15MR90. McDowell. Beavers were active in the evening dark during my night hike program. We heard one chewing: identical to the sound of a squirrel gnawing a nut, and as rapid, but much louder. Several of us shined lights on it. It was on the opposite side of the river, standing up on its hind feet, against the tree. After at least 30 seconds of being illuminated, it abruptly ran into the river. It swam for another 20-30 seconds, still in lights, then walked up the bank back to the same tree, and resumed gnawing. The alarm splash is like a big rock being thrown in. I didn’t detect a tail slapping component.

13NO99. A beaver dam has been built across the very low West Branch of the DuPage River, Elsen’s Hill at the eastern horse ford.

29MR00. While running past the borrow pit at McDowell Grove Forest Preserve, I frightened a beaver into the water. It swam under the surface for 20 feet or so, a stream of bubbles revealing its position, then surfaced. Immediately it dove again, but as it did so I saw it deliberately lift its tail and slap it on the water. I could detect the sound of it, but the splash made by the posterior part of the body (spread feet?) was the louder sound. Perhaps the double sound makes it a communication for beavers, to distinguish it from other splashes.

11MR01. A beaver lodge is on the shore of the old gravel pit on Timber Ridge Forest Preserve (at the intersection of County Farm and Geneva Roads). There has been much recent gnawing of nearby woody plants.

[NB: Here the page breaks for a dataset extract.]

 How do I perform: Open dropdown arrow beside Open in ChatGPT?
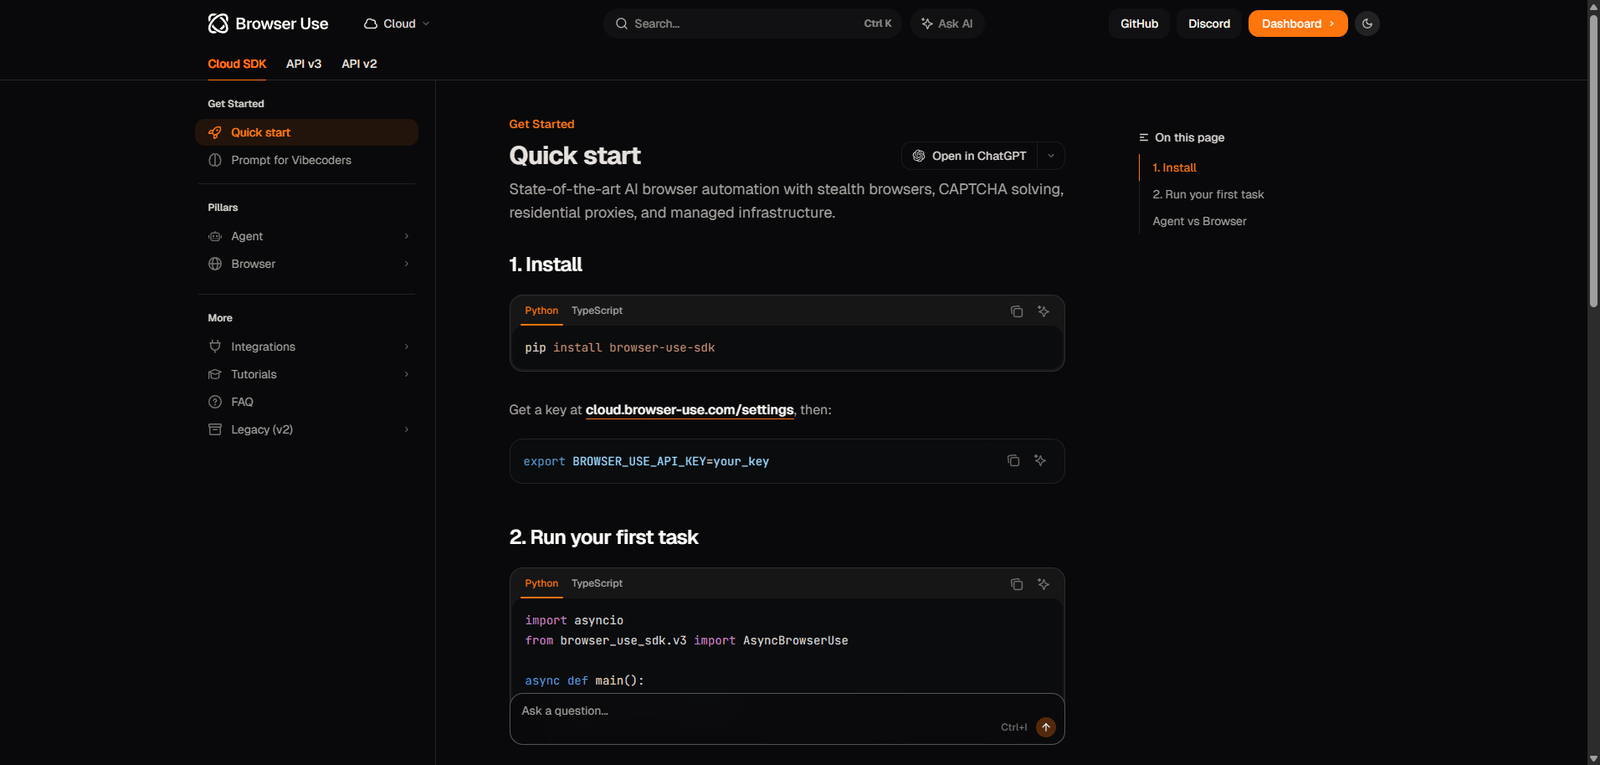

8AP01. At around 8:30 a.m. at Red Oak Nature Center I heard a gnawing sound down near the edge of the Fox River. It was a beaver, sitting in the shallow water and feeding on the twigs of a shrub or small tree overhanging the river (intervening brush too thick to get an ID of the plant). The beaver was reaching up, biting off a branch, then consuming the twig. Less than about 3/16″ in diameter, the twig was consumed by the beaver holding it like a piece of stick candy and nibbling on it with gnawing sounds reminiscent of a squirrel working on a nut but more rapid. After 2-3 seconds of biting off the end, the beaver chewed with its molars for a few seconds, swallowed, then worked on the end some more. When the diameter of the remaining twig became greater, approaching 1/4″, the beaver turned it sideways (always holding it in the front feet) and quickly stripped off the bark.

22OC01. Beavers have been very busy in recent days at the marsh beside South Blackwell’s Heron Trail (marsh full of water thanks to heavy rains in recent weeks). They have trampled a path through the cattails all the way to Heron Trail, and have been cutting the small willows and cottonwoods into pieces, eating the bark from some of the bigger chunks, and hauling the tops into the water (drag marks visible in the mud).

6JL07. Fullersburg. A beaver swimming up the main channel along Sycamore Peninsula went to the shore at 8:30 a.m. and ate some root bark and twig bark from American elms. It continued upstream past the Visitor Center.